[Your goal]
Only one stretch of the listing below is wanted: every line from the first to the line containing "The width and height of the screenshot is (727, 545).", set down exactly.

[Records for processing]
......

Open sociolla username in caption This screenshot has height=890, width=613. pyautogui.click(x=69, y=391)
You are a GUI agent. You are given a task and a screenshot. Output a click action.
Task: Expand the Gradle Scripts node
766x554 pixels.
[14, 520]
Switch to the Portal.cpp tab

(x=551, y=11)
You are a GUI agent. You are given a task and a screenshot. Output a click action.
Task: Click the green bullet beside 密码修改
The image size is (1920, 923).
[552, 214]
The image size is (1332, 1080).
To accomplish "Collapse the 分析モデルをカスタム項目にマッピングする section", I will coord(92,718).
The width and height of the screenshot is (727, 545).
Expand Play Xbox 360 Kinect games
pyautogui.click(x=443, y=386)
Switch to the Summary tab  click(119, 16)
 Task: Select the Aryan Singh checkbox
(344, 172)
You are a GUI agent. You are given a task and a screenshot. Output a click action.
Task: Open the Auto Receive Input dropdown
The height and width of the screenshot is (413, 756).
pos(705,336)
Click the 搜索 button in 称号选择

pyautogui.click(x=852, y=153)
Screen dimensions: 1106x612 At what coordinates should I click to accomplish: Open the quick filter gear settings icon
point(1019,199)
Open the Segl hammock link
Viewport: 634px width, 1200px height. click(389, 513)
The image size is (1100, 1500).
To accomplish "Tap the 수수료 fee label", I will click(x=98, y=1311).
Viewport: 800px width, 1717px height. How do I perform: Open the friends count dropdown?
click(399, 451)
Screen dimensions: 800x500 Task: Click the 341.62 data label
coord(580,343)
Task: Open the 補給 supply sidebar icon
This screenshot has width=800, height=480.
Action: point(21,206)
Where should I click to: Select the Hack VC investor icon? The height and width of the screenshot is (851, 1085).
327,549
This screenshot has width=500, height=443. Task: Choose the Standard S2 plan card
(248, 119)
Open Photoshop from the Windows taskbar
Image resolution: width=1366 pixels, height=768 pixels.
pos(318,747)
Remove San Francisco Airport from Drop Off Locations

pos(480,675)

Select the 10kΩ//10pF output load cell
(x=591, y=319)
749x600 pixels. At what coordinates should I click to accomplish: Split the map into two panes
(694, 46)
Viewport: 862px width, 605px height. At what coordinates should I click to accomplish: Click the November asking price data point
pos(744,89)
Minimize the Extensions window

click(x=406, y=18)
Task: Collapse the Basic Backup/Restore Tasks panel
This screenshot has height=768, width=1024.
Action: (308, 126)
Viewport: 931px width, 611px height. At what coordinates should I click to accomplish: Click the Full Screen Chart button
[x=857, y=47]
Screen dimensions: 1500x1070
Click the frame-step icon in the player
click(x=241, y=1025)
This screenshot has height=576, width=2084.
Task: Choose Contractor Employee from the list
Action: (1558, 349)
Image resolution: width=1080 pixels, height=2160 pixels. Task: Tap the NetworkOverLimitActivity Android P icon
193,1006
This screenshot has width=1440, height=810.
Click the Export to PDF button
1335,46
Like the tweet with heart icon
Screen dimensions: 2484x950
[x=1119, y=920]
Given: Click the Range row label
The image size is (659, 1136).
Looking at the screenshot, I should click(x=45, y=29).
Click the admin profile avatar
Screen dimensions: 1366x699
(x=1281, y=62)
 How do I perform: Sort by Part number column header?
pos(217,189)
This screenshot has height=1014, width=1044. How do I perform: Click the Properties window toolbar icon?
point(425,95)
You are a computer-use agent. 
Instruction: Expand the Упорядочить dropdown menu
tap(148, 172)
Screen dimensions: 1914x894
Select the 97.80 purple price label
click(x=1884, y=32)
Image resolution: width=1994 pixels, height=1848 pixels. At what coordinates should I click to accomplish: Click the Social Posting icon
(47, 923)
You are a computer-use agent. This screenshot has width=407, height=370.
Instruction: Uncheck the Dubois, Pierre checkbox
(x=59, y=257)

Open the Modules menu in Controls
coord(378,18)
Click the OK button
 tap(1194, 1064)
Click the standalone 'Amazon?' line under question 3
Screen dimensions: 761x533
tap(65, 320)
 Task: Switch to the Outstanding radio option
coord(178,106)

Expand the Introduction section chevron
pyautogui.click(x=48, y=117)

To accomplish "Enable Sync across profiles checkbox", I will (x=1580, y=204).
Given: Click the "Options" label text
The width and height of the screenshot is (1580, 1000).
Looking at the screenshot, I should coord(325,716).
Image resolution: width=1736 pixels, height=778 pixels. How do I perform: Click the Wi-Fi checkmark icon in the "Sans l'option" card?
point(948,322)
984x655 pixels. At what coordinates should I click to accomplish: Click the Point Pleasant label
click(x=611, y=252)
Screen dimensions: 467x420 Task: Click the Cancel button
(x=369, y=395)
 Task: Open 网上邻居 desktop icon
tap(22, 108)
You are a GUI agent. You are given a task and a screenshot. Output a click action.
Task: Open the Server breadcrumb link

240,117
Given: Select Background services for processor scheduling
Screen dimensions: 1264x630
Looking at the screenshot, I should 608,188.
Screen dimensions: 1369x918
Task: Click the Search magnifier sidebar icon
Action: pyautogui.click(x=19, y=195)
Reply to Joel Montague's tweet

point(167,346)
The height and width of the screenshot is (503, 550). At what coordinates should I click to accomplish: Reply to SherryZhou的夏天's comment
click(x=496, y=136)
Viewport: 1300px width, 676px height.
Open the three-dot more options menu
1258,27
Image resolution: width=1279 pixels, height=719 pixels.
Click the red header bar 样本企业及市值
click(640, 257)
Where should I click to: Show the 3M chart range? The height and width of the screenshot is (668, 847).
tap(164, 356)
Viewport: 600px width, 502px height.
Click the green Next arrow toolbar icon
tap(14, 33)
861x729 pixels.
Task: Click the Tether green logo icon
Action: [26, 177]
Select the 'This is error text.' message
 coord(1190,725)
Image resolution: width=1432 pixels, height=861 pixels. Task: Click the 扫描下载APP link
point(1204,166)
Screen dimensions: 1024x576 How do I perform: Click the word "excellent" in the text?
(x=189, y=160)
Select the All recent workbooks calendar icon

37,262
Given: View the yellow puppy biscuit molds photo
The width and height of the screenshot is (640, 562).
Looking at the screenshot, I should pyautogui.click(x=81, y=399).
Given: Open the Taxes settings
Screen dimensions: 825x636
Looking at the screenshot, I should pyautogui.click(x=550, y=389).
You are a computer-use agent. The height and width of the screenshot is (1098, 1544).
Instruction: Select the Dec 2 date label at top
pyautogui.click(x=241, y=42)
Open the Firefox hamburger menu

......

[Solution]
Open sociolla username in caption This screenshot has height=890, width=613. pyautogui.click(x=69, y=391)
You are a GUI agent. You are given a task and a screenshot. Output a click action.
Task: Expand the Gradle Scripts node
766x554 pixels.
[14, 520]
Switch to the Portal.cpp tab

(x=551, y=11)
You are a GUI agent. You are given a task and a screenshot. Output a click action.
Task: Click the green bullet beside 密码修改
The image size is (1920, 923).
[552, 214]
The image size is (1332, 1080).
To accomplish "Collapse the 分析モデルをカスタム項目にマッピングする section", I will coord(92,718).
The width and height of the screenshot is (727, 545).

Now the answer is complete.